Wen Ruohan had not been satisfied with that. Contrary to the approach of most sects, which fiercely guarded their cultivation styles and resisted spreading them to others, the Wen sect had taken its cultivation style and broken it down to its barest essentials, until it was barely more than rudimentary, and then they’d taught it to all the recruits that joined their army. The truly talented were accepted as proper sect disciples, becoming outside disciples just as with all the other sects, but those that were less talented, the ones that other sects would have rejected outright, were offered the chance to learn cultivation in exchange for their service. For many, it was the only opportunity they would have to learn cultivation in their lifetime – many of them were people born in ordinary families, without cultivator ancestry or lineage, and they happily traded their loyalty for the chance.
No, to call it mere loyalty would be to understate it. Wen Ruohan’s army was fanatically devoted to him.
And why wouldn’t they be? Their families back home were able to boast to all and sundry that they had a cultivator in the family, an immortal who could touch the clouds, and borrowed their glory to better their own fates, while their hometowns grew bold and unafraid, each one feeling that they had a resource they could rely on for when evil spirits emerged from the dark. The common people were proud of their cultivators, prouder than most, and Lan Qiren couldn’t blame them one bit.
As for the soldiers themselves, however poor their personal cultivation might be – many of them could not even fly a sword – they still found themselves with a career, salary enough to let them marry a wife if they chose, as well as a home, a place to belong. Those of them that were talented were given resources that they could not find anywhere else. Cultivation was a rich man’s province. To progress in cultivation, one required both money and leisure: sufficient time to spend in meditation, contemplation, and art, whether the sword or an instrument, and also access to spiritual jade and other tools, a place with appropriate spiritual energy…the Wen sect, with all its power and wealth, was able to hand such things out more liberally than most sects could ever dream. There was a reason that many sects voluntarily came under the Wen sect’s banner, and why even those that hadn’t joined voluntarily often found that they had trouble extracting themselves later.
The Wen sect’s soldiers even had the glimmer of hope that they could one day exceed their relatively lowly station, demonstrate their worth through their talent, maybe becoming one of the Wen sect’s outer disciples – or even higher than that. The Wen sect was rather famously one of the few that voluntarily shared its surname, adopting in the best of the best so that their brilliance could shine light onto their clan’s glory. Lan Qiren had no doubt that the dangling prize of that goal was a feature of many of the surrounding soldiers’ dreams.
The end result of it all was an army whose numbers dwarfed the rest of the cultivation world.
Sure, any solid sect disciple, and certainly one from any Great Sect, could easily match themselves against three or four Wen sect soldiers, and a talented one would be able to defeat still more than that. But battles weren’t merely cultivation against cultivation, not when there were such numbers, not when the Wen sect army could bring to bear treasures and siege weapons and formations that utilized numbers as their basis. It didn’t matter if a talented cultivator could defeat ten Wen sect soldiers if they were up against a hundred.

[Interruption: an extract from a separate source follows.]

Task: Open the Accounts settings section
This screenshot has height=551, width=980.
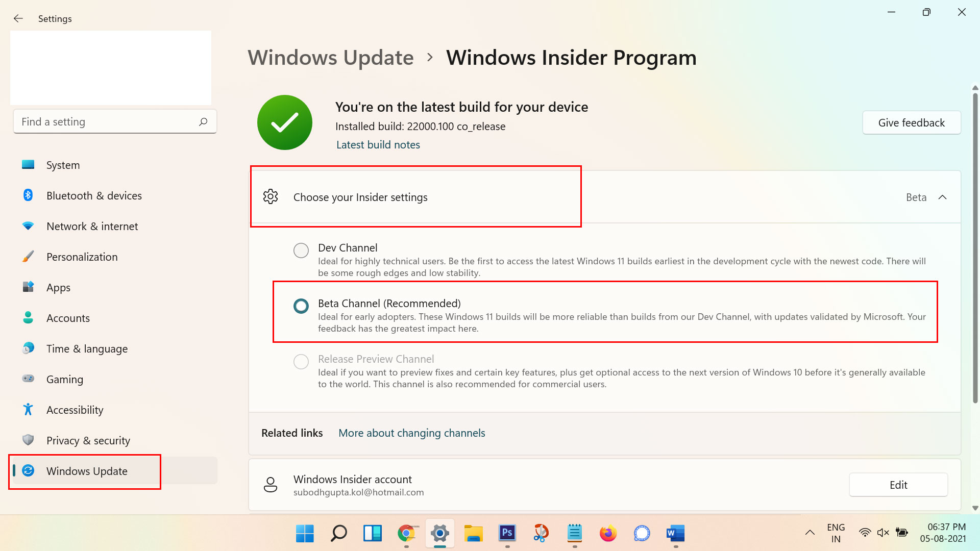Action: coord(68,318)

The army must have been such a scandal when it was first proposed, Lan Qiren mused to himself. But who knew how long ago that had been? By now, no one objected on the basis of it violating orthodoxy. It was just accepted as being part of what the Wen sect did…
He wandered through the army, nodding at the Wen sect disciples who served as lieutenants as he passed – they saluted him in return, though they did not stop marching. He could not quite determine the way the army was organized, though he could see that there was some sort of division, with various smaller groups each being distinguished by the presence of a flag: either the one with the Wen sect name, white with red calligraphy, or else the symbol of the sun.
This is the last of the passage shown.